Ingredients

1 ¾ cups + 2 TBSP all-purpose flour
¼ cup + 2 TBSP unsweetened cocoa powder
1 teaspoon baking soda
¾ teaspoon salt
1 stick unsalted butter, softened
¾ cup + 2 TBSP granulated sugar
2 large eggs
1 ¾ teaspoons vanilla paste or extract
¼ teaspoon peppermint extract
1 cup crushed Russell Stover chocolate pieces
1 8oz package Russell Stover White Chocolate Peppermints
6 large candy canes, crushed
Instructions
- Preheat oven to 350 degrees. Line a baking sheet with parchment paper.
- In a medium bowl, stir together flour, cocoa powder, baking soda and salt.
- In the bowl of a stand mixer, cream the softened butter and sugar until light and fluffy. Add the eggs, one at a time, blending well after each one. Beat in vanilla paste and peppermint extract. Add dry ingredients and chocolate chips on low speed until just combined.
- Dust work surface with flour.

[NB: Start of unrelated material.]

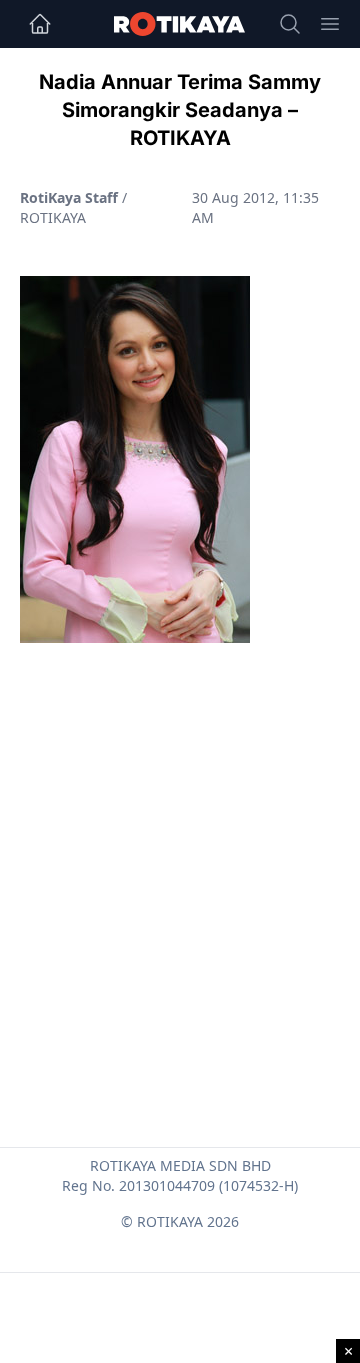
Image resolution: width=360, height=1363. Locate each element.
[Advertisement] (180, 847)
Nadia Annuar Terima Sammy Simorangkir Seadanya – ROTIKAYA (180, 110)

Scrape dough onto the work surface and sprinkle the top lightly with flour. Shape the dough into a ball and cut in half. Roll each piece into a log shape; 10 inch x 2 inch x ¾ inch.
- Place logs on prepared baking sheet, allowing enough space for the dough pieces to spread while they bake- about 35 minutes.
- Remove from oven and let cool, on the baking sheet, for 5 minutes. Using a sharp knife, slice logs into ¾ inch pieces. Turn the biscotti on their sides (cut side down) and place back in the oven for 10 more minutes, to dry and crisp up.
- Remove from oven and leave on baking sheet to cool, 5 minutes. Transfer to a wire rack to cool completely.
- Once cooled, melt the White Chocolate Peppermints in a microwave safe bowl for 30 seconds on 50% heat. Microwave for additional 15 second increments until melted. Using a spoon or piping bag, drizzle chocolate over biscotti. Sprinkle with the crushed candy canes. Store in an airtight container.